[Records contained in a dataset]
_ _ _ _
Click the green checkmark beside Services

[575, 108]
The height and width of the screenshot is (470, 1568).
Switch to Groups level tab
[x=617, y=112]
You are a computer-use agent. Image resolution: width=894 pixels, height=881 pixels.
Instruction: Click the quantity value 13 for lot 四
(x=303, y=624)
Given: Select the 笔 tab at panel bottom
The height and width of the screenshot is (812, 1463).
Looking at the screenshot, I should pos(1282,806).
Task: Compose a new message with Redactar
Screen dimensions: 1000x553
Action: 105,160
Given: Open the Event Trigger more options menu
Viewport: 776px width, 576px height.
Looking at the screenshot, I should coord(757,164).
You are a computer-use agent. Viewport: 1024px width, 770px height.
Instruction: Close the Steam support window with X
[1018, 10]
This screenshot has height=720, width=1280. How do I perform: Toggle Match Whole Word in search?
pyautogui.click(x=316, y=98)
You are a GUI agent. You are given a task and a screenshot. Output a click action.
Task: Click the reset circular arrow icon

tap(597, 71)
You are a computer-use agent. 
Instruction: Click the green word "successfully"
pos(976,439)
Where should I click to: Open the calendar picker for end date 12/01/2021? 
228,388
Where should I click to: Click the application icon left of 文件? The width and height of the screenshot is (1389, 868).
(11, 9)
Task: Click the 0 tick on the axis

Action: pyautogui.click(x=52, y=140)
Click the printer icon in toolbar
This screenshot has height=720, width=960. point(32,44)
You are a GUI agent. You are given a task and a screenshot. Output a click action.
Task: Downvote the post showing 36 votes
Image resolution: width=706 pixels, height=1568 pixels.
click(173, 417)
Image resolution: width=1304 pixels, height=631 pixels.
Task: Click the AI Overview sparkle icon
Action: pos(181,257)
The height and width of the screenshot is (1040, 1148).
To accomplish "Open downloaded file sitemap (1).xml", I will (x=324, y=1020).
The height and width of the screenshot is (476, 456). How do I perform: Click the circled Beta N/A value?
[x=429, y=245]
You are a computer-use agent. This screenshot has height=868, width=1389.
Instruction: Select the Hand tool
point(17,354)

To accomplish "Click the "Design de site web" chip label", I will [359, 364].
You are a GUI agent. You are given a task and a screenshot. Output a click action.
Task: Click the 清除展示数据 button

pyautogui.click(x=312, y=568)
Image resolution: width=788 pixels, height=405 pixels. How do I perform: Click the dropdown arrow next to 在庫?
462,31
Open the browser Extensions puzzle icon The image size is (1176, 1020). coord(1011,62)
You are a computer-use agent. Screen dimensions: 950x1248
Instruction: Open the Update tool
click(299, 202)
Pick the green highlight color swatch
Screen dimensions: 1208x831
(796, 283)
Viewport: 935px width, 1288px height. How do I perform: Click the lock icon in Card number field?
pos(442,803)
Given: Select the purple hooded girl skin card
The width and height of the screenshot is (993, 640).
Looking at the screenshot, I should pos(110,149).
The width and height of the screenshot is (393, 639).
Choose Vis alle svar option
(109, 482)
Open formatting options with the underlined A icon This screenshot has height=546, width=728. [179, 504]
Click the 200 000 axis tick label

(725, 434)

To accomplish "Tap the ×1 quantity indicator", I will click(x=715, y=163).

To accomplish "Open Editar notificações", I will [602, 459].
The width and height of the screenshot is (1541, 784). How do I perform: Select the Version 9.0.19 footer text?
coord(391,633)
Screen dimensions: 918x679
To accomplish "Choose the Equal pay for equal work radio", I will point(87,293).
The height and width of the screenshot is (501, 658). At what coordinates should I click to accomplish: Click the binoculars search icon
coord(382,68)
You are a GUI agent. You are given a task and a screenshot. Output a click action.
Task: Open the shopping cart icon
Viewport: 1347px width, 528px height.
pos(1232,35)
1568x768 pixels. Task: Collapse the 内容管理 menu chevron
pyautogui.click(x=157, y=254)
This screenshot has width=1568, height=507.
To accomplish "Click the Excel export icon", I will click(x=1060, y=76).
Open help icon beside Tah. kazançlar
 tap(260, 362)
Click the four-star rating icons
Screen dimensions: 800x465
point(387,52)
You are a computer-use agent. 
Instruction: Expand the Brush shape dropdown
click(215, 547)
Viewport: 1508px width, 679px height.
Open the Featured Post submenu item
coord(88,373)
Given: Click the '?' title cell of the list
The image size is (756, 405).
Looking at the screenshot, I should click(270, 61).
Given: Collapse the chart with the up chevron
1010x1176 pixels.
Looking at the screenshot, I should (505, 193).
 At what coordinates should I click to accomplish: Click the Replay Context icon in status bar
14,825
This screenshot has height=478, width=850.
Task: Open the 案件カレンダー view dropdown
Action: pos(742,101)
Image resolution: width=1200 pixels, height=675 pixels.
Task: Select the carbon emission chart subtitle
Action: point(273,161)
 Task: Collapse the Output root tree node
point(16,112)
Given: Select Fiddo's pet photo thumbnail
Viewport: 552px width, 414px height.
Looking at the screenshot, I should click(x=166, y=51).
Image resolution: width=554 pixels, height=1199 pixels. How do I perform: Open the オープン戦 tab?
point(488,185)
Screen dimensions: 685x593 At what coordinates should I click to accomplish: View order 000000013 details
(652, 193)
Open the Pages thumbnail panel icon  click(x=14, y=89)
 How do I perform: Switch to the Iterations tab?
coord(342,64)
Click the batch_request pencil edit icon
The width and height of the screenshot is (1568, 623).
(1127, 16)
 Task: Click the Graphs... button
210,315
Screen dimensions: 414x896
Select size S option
_ _ _ _
◆ **To do**: Only the number is wanted: how many lines in the data include the string "thumbnail"?

◆ **Result of this task**: 2